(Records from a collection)
══════════════════════════════
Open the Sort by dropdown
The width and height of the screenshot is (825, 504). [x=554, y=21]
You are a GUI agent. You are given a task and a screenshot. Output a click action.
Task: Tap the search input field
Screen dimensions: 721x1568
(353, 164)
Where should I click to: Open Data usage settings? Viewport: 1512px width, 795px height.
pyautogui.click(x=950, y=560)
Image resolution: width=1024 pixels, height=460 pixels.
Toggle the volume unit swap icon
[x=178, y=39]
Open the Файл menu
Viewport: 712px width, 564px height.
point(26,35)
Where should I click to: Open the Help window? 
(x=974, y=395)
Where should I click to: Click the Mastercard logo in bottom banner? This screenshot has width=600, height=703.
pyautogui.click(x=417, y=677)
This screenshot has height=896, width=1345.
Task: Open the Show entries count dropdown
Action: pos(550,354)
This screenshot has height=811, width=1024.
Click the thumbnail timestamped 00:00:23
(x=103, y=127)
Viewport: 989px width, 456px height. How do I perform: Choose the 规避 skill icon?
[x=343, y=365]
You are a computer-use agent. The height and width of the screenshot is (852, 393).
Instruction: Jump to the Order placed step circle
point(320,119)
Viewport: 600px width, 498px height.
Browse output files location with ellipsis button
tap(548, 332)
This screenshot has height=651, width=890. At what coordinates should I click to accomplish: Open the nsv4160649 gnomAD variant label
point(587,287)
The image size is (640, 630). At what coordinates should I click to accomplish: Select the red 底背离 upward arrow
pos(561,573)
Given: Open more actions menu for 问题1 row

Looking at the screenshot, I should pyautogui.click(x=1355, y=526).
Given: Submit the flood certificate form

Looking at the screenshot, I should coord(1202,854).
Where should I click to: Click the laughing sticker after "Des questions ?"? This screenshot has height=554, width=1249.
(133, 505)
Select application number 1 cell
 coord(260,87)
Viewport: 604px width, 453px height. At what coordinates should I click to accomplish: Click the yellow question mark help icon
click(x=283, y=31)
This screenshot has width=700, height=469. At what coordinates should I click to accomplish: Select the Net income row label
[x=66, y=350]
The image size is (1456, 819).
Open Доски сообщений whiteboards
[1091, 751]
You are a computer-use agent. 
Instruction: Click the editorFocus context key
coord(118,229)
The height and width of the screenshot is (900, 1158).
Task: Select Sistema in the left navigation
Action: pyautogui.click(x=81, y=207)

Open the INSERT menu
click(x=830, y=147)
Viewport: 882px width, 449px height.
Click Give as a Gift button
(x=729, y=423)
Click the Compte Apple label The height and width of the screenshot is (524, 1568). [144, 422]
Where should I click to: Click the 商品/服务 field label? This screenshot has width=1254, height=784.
══════════════════════════════
• **PROBLEM TO WORK ON**: Keep every word intact and transcribe the records in full.

• **ANSWER AREA**:
Open the Sort by dropdown
The width and height of the screenshot is (825, 504). [x=554, y=21]
You are a GUI agent. You are given a task and a screenshot. Output a click action.
Task: Tap the search input field
Screen dimensions: 721x1568
(353, 164)
Where should I click to: Open Data usage settings? Viewport: 1512px width, 795px height.
pyautogui.click(x=950, y=560)
Image resolution: width=1024 pixels, height=460 pixels.
Toggle the volume unit swap icon
[x=178, y=39]
Open the Файл menu
Viewport: 712px width, 564px height.
point(26,35)
Where should I click to: Open the Help window? 
(x=974, y=395)
Where should I click to: Click the Mastercard logo in bottom banner? This screenshot has width=600, height=703.
pyautogui.click(x=417, y=677)
This screenshot has height=896, width=1345.
Task: Open the Show entries count dropdown
Action: pos(550,354)
This screenshot has height=811, width=1024.
Click the thumbnail timestamped 00:00:23
(x=103, y=127)
Viewport: 989px width, 456px height. How do I perform: Choose the 规避 skill icon?
[x=343, y=365]
You are a computer-use agent. The height and width of the screenshot is (852, 393).
Instruction: Jump to the Order placed step circle
point(320,119)
Viewport: 600px width, 498px height.
Browse output files location with ellipsis button
tap(548, 332)
This screenshot has height=651, width=890. At what coordinates should I click to accomplish: Open the nsv4160649 gnomAD variant label
point(587,287)
The image size is (640, 630). At what coordinates should I click to accomplish: Select the red 底背离 upward arrow
pos(561,573)
Given: Open more actions menu for 问题1 row

Looking at the screenshot, I should pyautogui.click(x=1355, y=526).
Given: Submit the flood certificate form

Looking at the screenshot, I should coord(1202,854).
Where should I click to: Click the laughing sticker after "Des questions ?"? This screenshot has height=554, width=1249.
(133, 505)
Select application number 1 cell
 coord(260,87)
Viewport: 604px width, 453px height. At what coordinates should I click to accomplish: Click the yellow question mark help icon
click(x=283, y=31)
This screenshot has width=700, height=469. At what coordinates should I click to accomplish: Select the Net income row label
[x=66, y=350]
The image size is (1456, 819).
Open Доски сообщений whiteboards
[1091, 751]
You are a computer-use agent. 
Instruction: Click the editorFocus context key
coord(118,229)
The height and width of the screenshot is (900, 1158).
Task: Select Sistema in the left navigation
Action: pyautogui.click(x=81, y=207)

Open the INSERT menu
click(x=830, y=147)
Viewport: 882px width, 449px height.
Click Give as a Gift button
(x=729, y=423)
Click the Compte Apple label The height and width of the screenshot is (524, 1568). [144, 422]
Where should I click to: Click the 商品/服务 field label? This screenshot has width=1254, height=784.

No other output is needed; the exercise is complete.